* start GIVEN INFORMATION *

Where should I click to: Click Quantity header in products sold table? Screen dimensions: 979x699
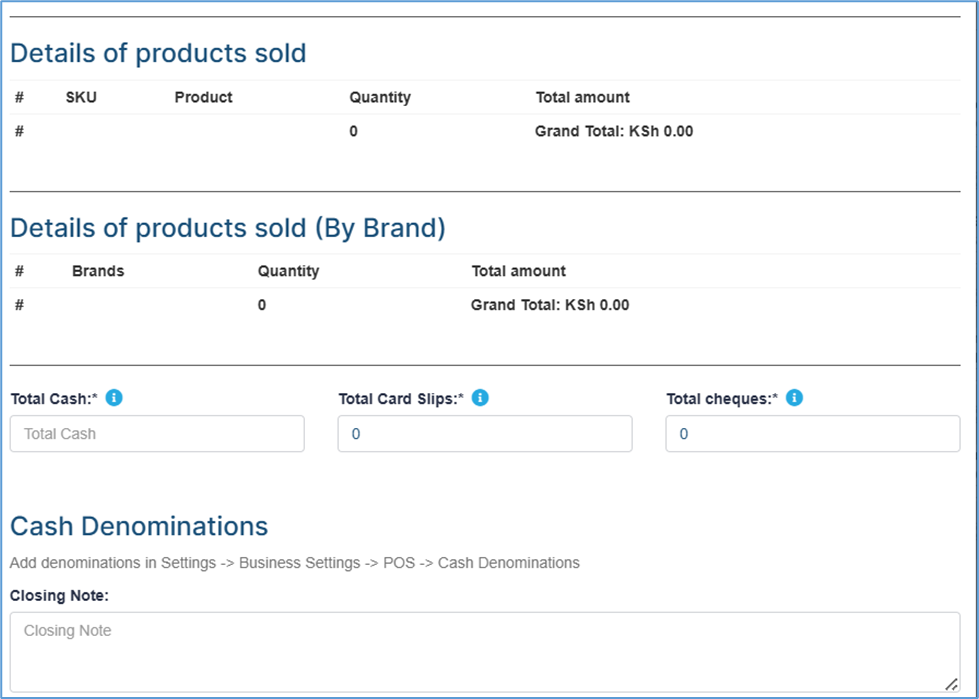pos(380,97)
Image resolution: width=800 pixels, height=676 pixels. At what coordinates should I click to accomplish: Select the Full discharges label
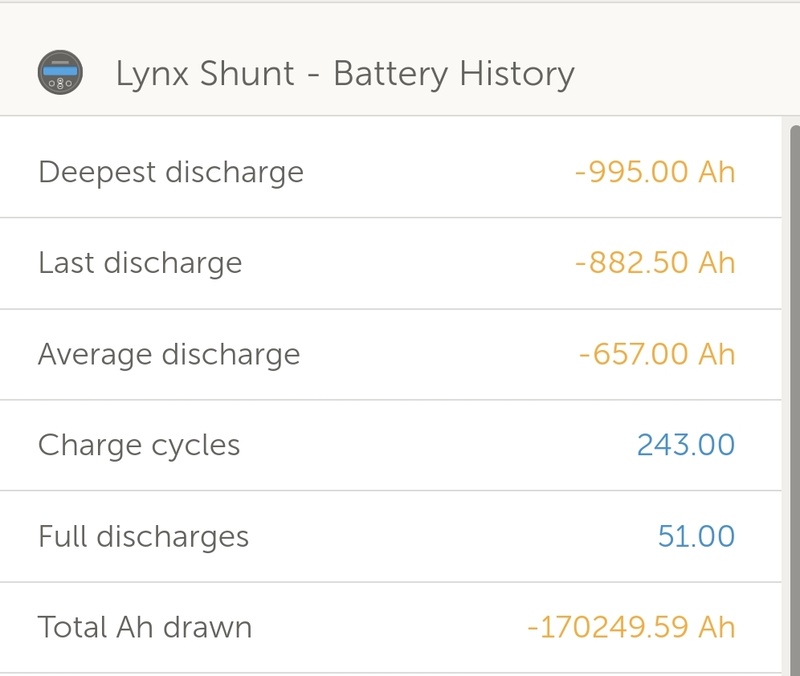[x=143, y=536]
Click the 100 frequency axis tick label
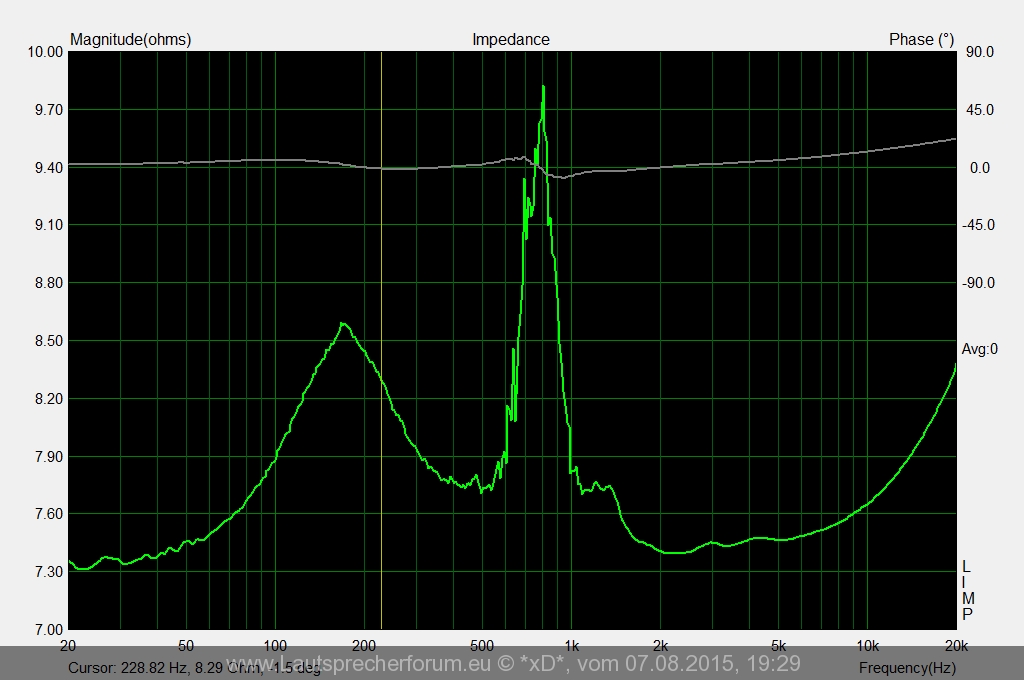1024x680 pixels. click(276, 645)
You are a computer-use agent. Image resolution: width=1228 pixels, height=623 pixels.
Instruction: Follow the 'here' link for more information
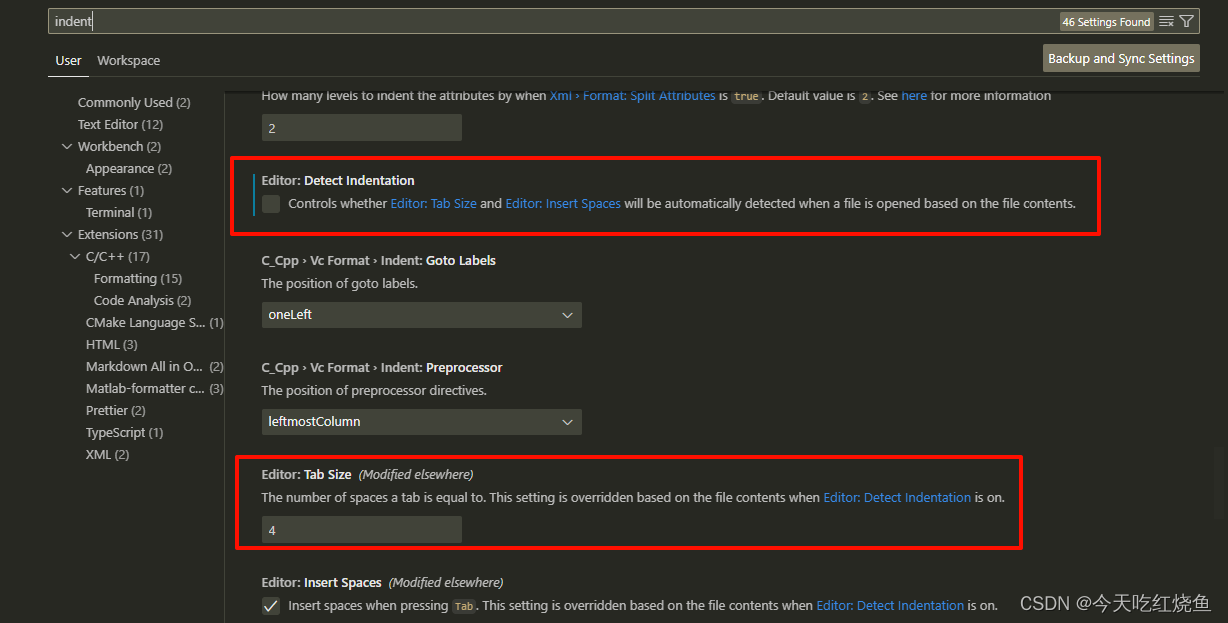click(914, 95)

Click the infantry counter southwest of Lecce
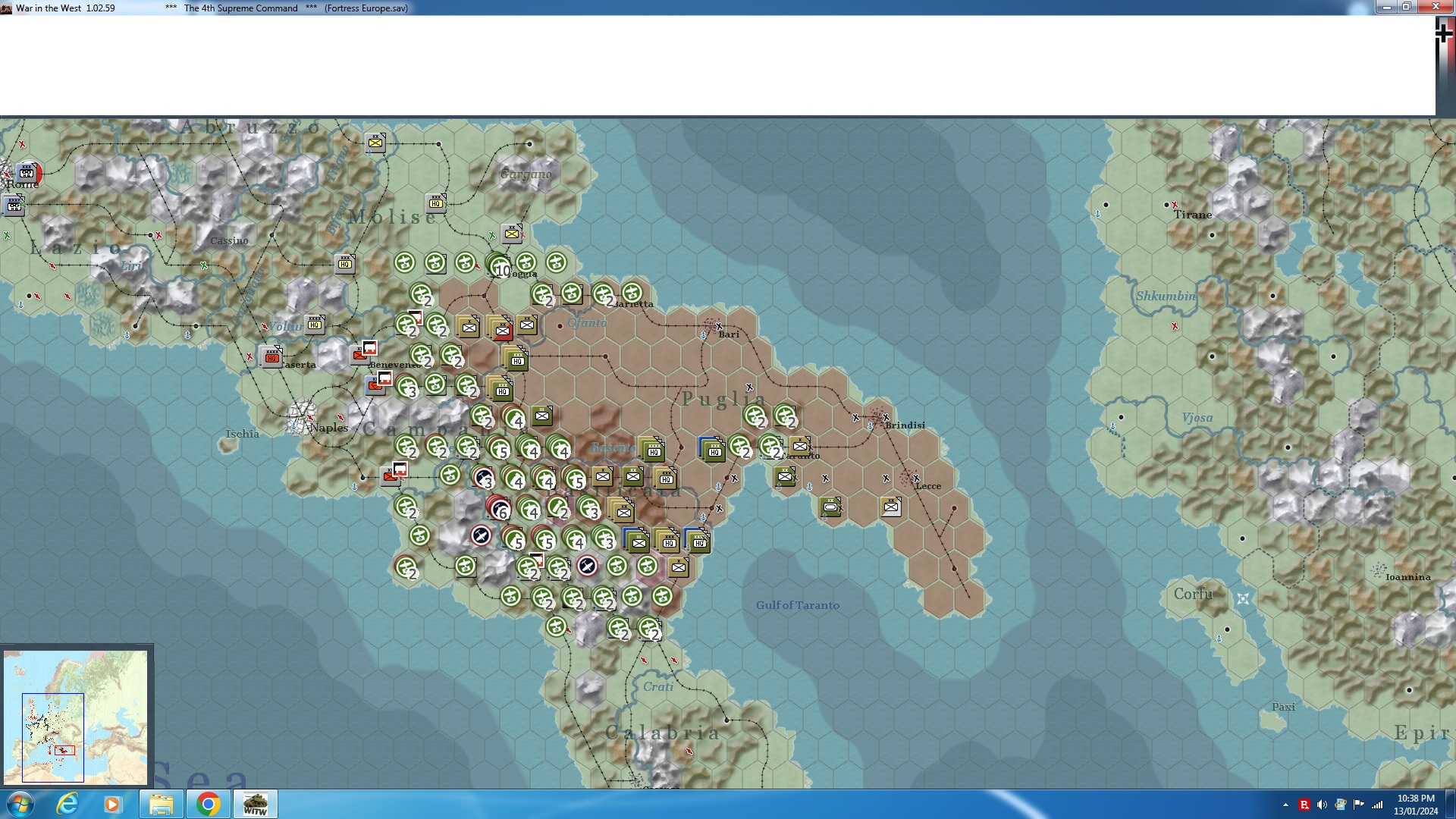click(x=891, y=507)
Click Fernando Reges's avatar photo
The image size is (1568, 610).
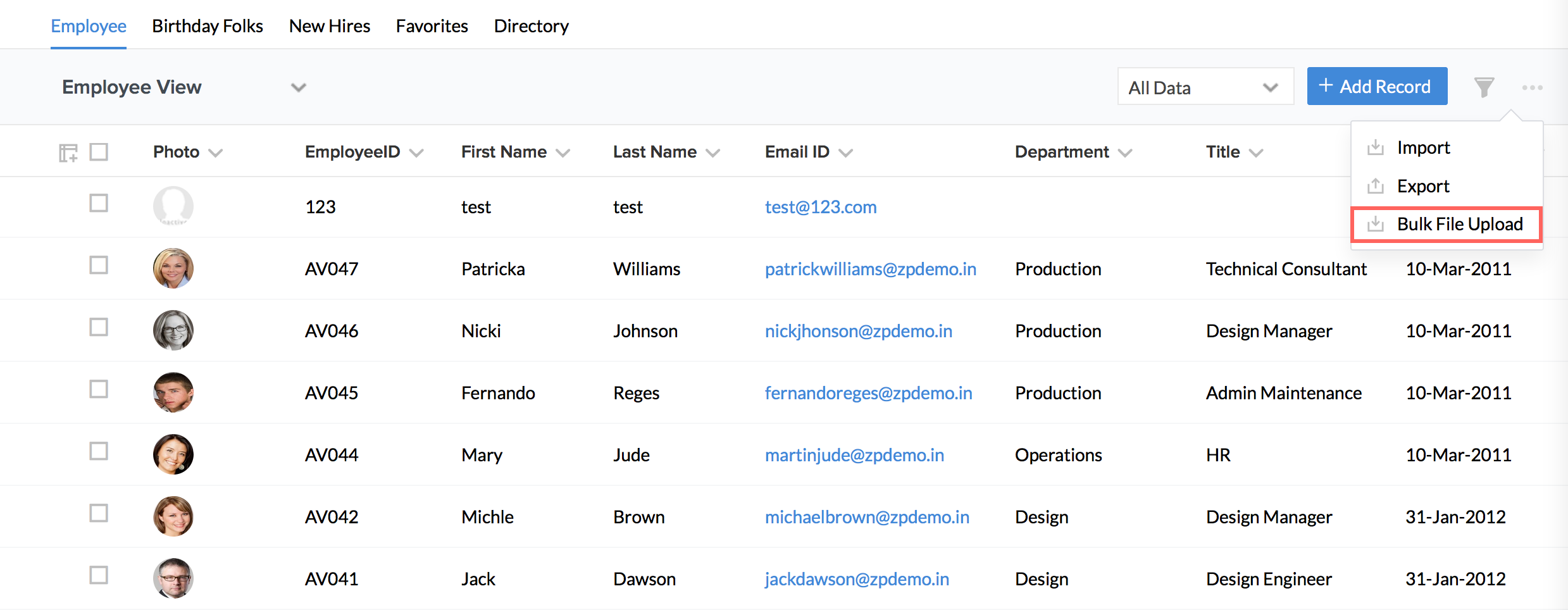(173, 392)
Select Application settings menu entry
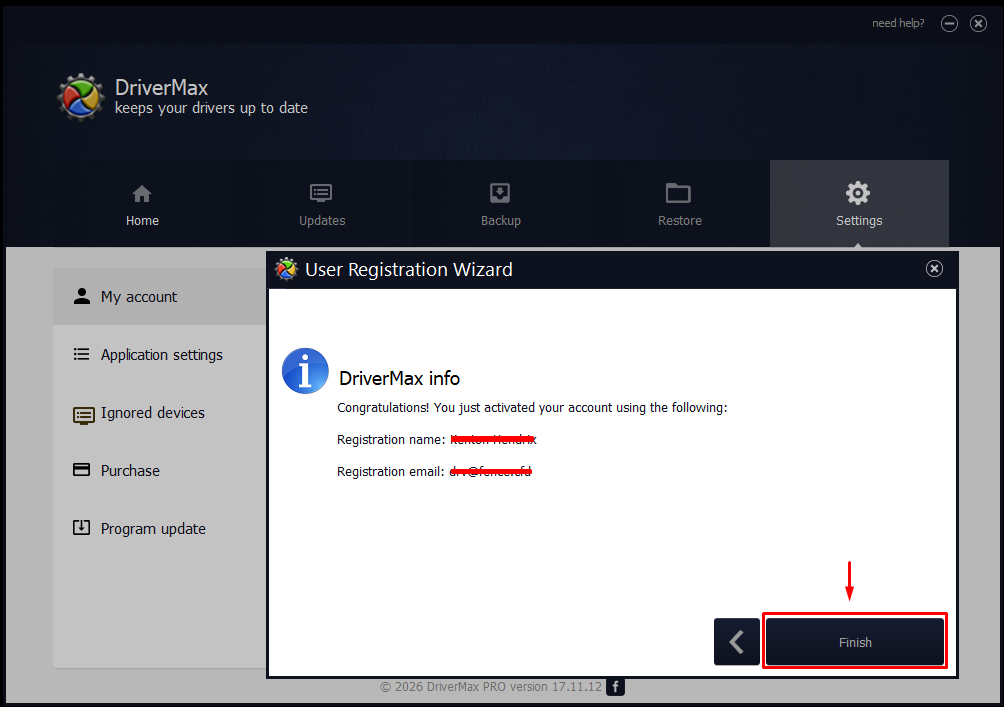 tap(160, 355)
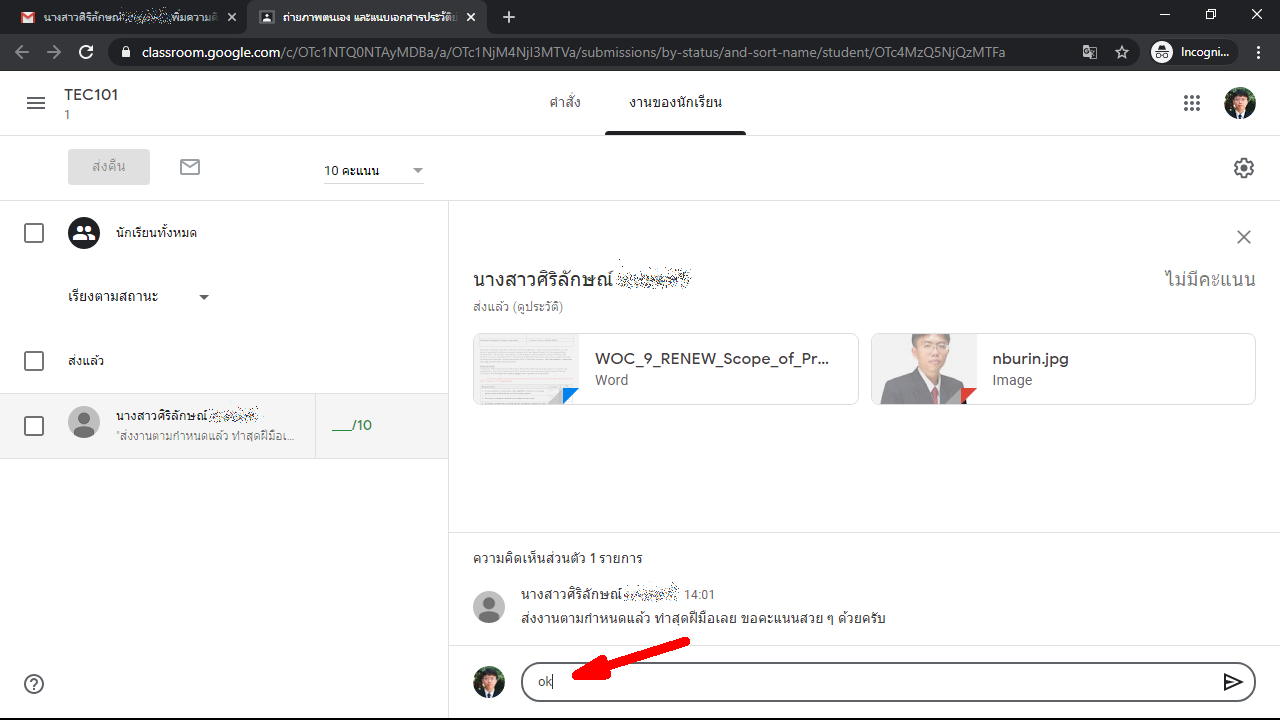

* end GIVEN INFORMATION *

Reproduce the text of every item above verbatim, omitting the pictures from your answer.

# FINISHED ANSWER
Where should I click to: Click Quantity header in products sold table? Screen dimensions: 979x699
pos(380,97)
Image resolution: width=800 pixels, height=676 pixels. At what coordinates should I click to accomplish: Select the Full discharges label
[x=143, y=536]
Click the 100 frequency axis tick label
1024x680 pixels. click(276, 645)
You are a computer-use agent. Image resolution: width=1228 pixels, height=623 pixels.
Instruction: Follow the 'here' link for more information
click(914, 95)

Click the infantry counter southwest of Lecce
click(x=891, y=507)
Click Fernando Reges's avatar photo
The image size is (1568, 610).
(173, 392)
Select Application settings menu entry
 tap(160, 355)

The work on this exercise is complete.